Render the following rows as a numbered list, omitting any blank lines.

## DATASET EXCERPTS

Start

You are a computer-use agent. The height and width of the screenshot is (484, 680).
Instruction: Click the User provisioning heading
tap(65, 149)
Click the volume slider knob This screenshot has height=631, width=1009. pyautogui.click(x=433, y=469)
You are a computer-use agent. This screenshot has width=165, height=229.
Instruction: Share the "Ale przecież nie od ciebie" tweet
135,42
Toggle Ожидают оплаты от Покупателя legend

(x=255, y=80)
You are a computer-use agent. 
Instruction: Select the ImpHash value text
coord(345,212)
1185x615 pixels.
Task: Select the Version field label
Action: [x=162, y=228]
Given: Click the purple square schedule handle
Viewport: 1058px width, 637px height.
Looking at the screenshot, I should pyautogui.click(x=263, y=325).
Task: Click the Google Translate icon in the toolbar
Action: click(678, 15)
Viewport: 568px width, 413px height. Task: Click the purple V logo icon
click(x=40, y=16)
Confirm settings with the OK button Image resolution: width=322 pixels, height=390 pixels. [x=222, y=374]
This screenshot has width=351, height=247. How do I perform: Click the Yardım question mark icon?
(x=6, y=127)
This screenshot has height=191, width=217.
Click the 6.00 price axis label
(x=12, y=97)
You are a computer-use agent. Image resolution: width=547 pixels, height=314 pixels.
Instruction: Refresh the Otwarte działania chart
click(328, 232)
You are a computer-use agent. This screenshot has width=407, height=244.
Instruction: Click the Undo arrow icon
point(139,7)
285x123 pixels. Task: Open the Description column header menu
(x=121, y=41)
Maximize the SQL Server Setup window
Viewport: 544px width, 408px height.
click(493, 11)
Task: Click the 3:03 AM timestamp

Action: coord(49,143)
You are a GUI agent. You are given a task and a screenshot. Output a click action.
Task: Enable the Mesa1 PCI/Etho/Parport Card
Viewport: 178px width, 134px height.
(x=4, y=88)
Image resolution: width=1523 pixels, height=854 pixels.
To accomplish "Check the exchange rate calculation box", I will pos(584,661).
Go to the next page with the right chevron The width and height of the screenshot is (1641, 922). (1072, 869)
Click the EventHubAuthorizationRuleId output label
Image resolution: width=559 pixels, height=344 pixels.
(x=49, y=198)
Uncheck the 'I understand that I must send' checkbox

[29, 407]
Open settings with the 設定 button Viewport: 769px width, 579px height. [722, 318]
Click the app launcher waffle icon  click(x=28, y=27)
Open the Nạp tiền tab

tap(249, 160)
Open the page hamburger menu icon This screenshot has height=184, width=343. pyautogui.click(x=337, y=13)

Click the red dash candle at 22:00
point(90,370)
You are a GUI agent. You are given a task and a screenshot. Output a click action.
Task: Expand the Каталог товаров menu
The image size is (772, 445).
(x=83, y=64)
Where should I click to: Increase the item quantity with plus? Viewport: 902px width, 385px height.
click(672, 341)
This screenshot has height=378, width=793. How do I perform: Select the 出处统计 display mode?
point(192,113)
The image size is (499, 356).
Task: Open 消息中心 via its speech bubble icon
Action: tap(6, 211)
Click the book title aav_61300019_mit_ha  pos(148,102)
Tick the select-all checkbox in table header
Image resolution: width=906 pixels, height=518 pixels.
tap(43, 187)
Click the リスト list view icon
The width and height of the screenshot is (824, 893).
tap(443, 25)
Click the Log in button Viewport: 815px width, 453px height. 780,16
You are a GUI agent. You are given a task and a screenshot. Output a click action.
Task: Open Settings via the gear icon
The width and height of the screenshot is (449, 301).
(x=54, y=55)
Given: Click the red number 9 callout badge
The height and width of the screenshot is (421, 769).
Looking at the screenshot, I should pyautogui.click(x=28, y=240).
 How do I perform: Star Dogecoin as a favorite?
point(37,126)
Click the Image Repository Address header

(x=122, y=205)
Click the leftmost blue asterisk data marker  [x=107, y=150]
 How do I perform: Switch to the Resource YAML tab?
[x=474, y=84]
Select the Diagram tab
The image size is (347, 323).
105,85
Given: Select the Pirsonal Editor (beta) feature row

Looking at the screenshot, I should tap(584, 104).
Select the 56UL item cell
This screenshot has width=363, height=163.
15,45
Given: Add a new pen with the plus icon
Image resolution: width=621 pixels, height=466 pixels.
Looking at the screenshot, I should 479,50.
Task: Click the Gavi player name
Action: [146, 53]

End

## SOLUTION BELOW
1. You are a computer-use agent. The height and width of the screenshot is (484, 680).
2. Instruction: Click the User provisioning heading
3. tap(65, 149)
4. Click the volume slider knob This screenshot has height=631, width=1009. pyautogui.click(x=433, y=469)
5. You are a computer-use agent. This screenshot has width=165, height=229.
6. Instruction: Share the "Ale przecież nie od ciebie" tweet
7. 135,42
8. Toggle Ожидают оплаты от Покупателя legend
9. (x=255, y=80)
10. You are a computer-use agent. 
11. Instruction: Select the ImpHash value text
12. coord(345,212)
13. 1185x615 pixels.
14. Task: Select the Version field label
15. Action: [x=162, y=228]
16. Given: Click the purple square schedule handle
17. Viewport: 1058px width, 637px height.
18. Looking at the screenshot, I should pyautogui.click(x=263, y=325).
19. Task: Click the Google Translate icon in the toolbar
20. Action: click(678, 15)
21. Viewport: 568px width, 413px height. Task: Click the purple V logo icon
22. click(x=40, y=16)
23. Confirm settings with the OK button Image resolution: width=322 pixels, height=390 pixels. [x=222, y=374]
24. This screenshot has width=351, height=247. How do I perform: Click the Yardım question mark icon?
25. (x=6, y=127)
26. This screenshot has height=191, width=217.
27. Click the 6.00 price axis label
28. (x=12, y=97)
29. You are a computer-use agent. Image resolution: width=547 pixels, height=314 pixels.
30. Instruction: Refresh the Otwarte działania chart
31. click(328, 232)
32. You are a computer-use agent. This screenshot has width=407, height=244.
33. Instruction: Click the Undo arrow icon
34. point(139,7)
35. 285x123 pixels. Task: Open the Description column header menu
36. (x=121, y=41)
37. Maximize the SQL Server Setup window
38. Viewport: 544px width, 408px height.
39. click(493, 11)
40. Task: Click the 3:03 AM timestamp
41. Action: coord(49,143)
42. You are a GUI agent. You are given a task and a screenshot. Output a click action.
43. Task: Enable the Mesa1 PCI/Etho/Parport Card
44. Viewport: 178px width, 134px height.
45. (x=4, y=88)
46. Image resolution: width=1523 pixels, height=854 pixels.
47. To accomplish "Check the exchange rate calculation box", I will pos(584,661).
48. Go to the next page with the right chevron The width and height of the screenshot is (1641, 922). (1072, 869)
49. Click the EventHubAuthorizationRuleId output label
50. Image resolution: width=559 pixels, height=344 pixels.
51. (x=49, y=198)
52. Uncheck the 'I understand that I must send' checkbox
53. [29, 407]
54. Open settings with the 設定 button Viewport: 769px width, 579px height. [722, 318]
55. Click the app launcher waffle icon  click(x=28, y=27)
56. Open the Nạp tiền tab
57. tap(249, 160)
58. Open the page hamburger menu icon This screenshot has height=184, width=343. pyautogui.click(x=337, y=13)
59. Click the red dash candle at 22:00
60. point(90,370)
61. You are a GUI agent. You are given a task and a screenshot. Output a click action.
62. Task: Expand the Каталог товаров menu
63. The image size is (772, 445).
64. (x=83, y=64)
65. Where should I click to: Increase the item quantity with plus? Viewport: 902px width, 385px height.
66. click(672, 341)
67. This screenshot has height=378, width=793. How do I perform: Select the 出处统计 display mode?
68. point(192,113)
69. The image size is (499, 356).
70. Task: Open 消息中心 via its speech bubble icon
71. Action: tap(6, 211)
72. Click the book title aav_61300019_mit_ha  pos(148,102)
73. Tick the select-all checkbox in table header
74. Image resolution: width=906 pixels, height=518 pixels.
75. tap(43, 187)
76. Click the リスト list view icon
77. The width and height of the screenshot is (824, 893).
78. tap(443, 25)
79. Click the Log in button Viewport: 815px width, 453px height. 780,16
80. You are a GUI agent. You are given a task and a screenshot. Output a click action.
81. Task: Open Settings via the gear icon
82. The width and height of the screenshot is (449, 301).
83. (x=54, y=55)
84. Given: Click the red number 9 callout badge
85. The height and width of the screenshot is (421, 769).
86. Looking at the screenshot, I should pyautogui.click(x=28, y=240).
87.  How do I perform: Star Dogecoin as a favorite?
88. point(37,126)
89. Click the Image Repository Address header
90. (x=122, y=205)
91. Click the leftmost blue asterisk data marker  [x=107, y=150]
92.  How do I perform: Switch to the Resource YAML tab?
93. [x=474, y=84]
94. Select the Diagram tab
95. The image size is (347, 323).
96. 105,85
97. Given: Select the Pirsonal Editor (beta) feature row
98. Looking at the screenshot, I should tap(584, 104).
99. Select the 56UL item cell
100. This screenshot has width=363, height=163.
101. 15,45
102. Given: Add a new pen with the plus icon
103. Image resolution: width=621 pixels, height=466 pixels.
104. Looking at the screenshot, I should 479,50.
105. Task: Click the Gavi player name
106. Action: [146, 53]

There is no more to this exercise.